◆ Task prompt:
What you return should be the lines of the data containing "below", each in full.
********
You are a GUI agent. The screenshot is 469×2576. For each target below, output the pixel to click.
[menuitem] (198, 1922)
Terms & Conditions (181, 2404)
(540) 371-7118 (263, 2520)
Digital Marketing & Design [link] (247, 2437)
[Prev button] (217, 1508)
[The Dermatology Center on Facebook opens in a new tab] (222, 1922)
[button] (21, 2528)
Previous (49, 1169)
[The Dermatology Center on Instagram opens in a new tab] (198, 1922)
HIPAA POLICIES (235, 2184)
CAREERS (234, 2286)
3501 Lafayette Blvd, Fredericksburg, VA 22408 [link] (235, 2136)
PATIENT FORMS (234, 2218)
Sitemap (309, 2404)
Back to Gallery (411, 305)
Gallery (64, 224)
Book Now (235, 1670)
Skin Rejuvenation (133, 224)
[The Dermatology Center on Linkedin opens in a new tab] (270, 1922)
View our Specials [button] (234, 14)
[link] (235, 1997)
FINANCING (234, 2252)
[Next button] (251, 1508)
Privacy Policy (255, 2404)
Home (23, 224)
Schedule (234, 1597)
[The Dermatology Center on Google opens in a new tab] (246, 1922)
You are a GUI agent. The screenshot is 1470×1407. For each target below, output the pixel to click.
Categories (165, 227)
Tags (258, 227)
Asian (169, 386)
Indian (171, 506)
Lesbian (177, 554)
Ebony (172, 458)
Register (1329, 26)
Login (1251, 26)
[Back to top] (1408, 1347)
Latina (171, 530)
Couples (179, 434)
********
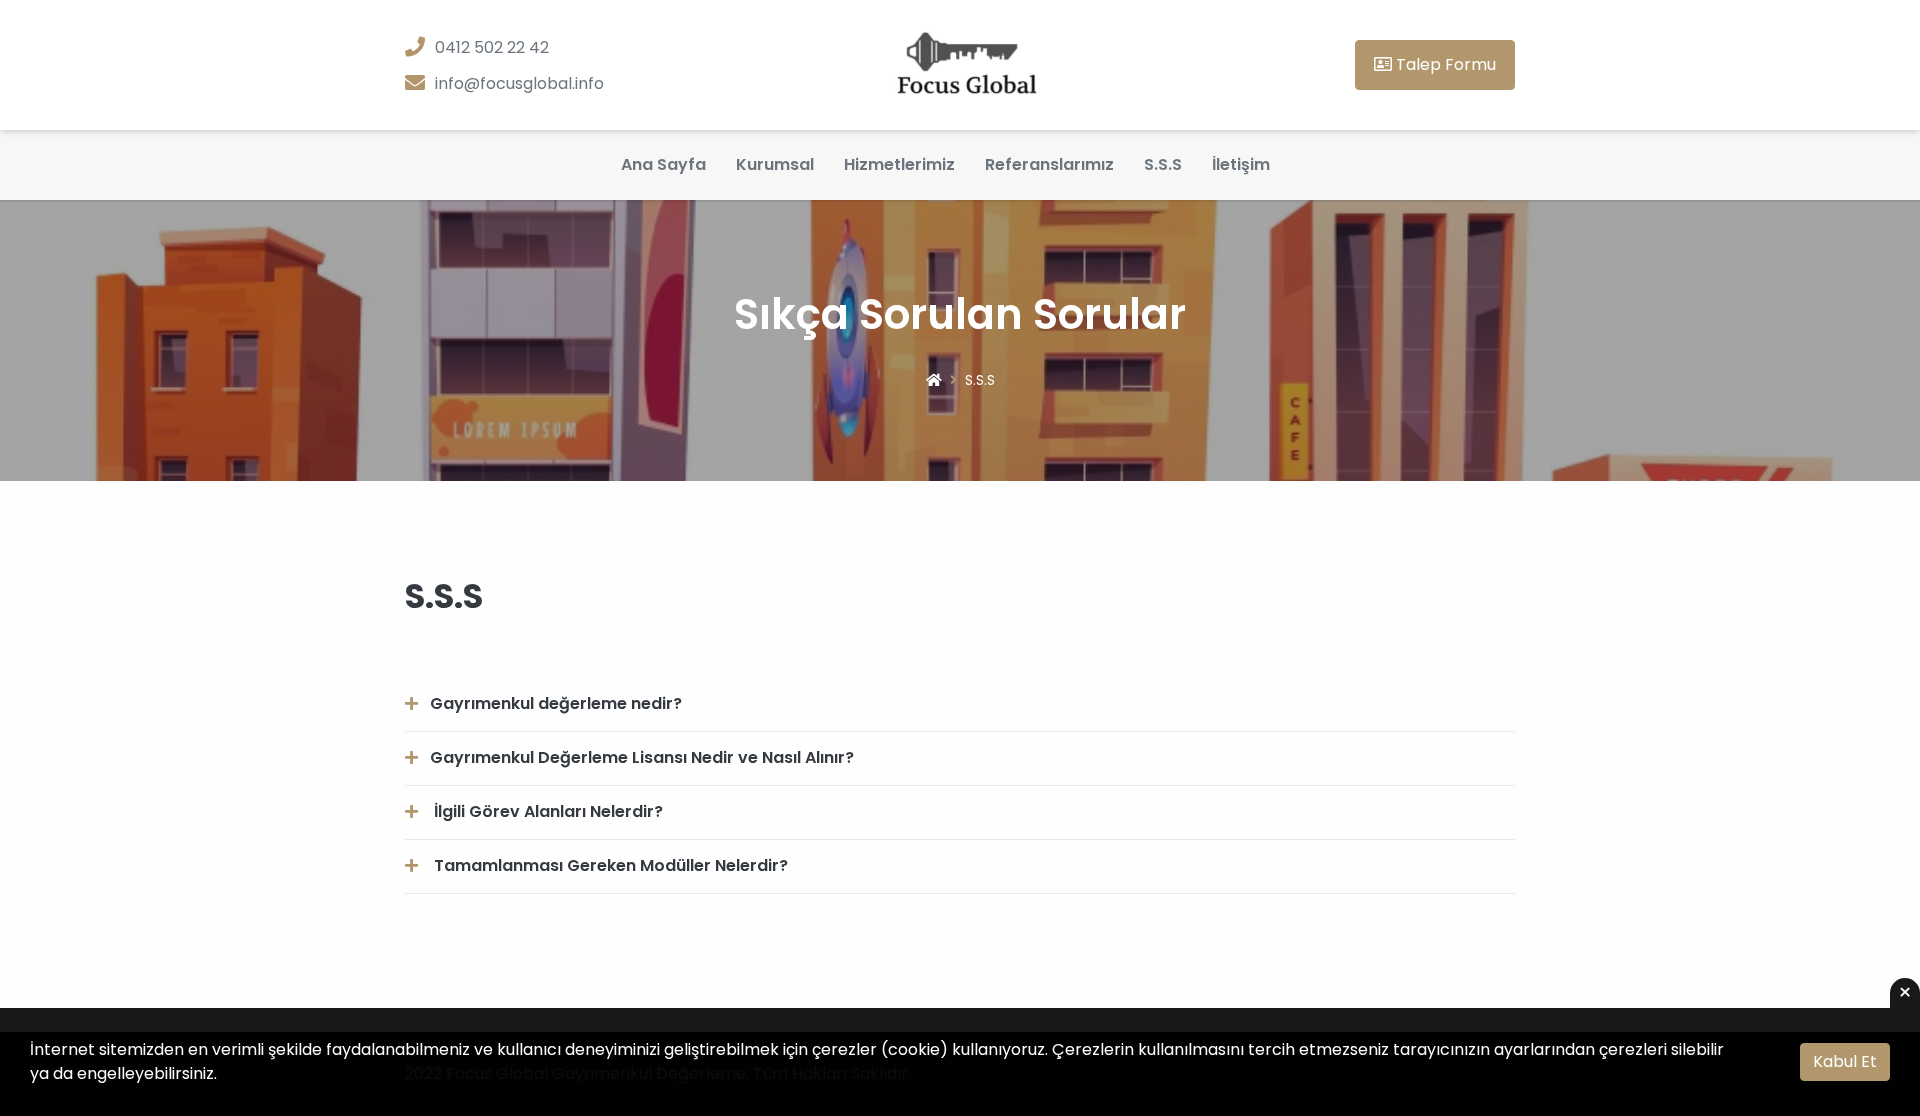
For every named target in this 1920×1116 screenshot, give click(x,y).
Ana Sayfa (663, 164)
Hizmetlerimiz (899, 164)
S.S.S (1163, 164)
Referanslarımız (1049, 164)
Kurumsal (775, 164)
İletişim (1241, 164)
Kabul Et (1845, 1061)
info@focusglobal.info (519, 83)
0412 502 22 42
********
◆ Output of the task:
You are a GUI agent. The screenshot is 469×2576. For each target below, output the pixel to click.
You are a GUI agent. The screenshot is 1470×1407. For each target below, output the pixel to click.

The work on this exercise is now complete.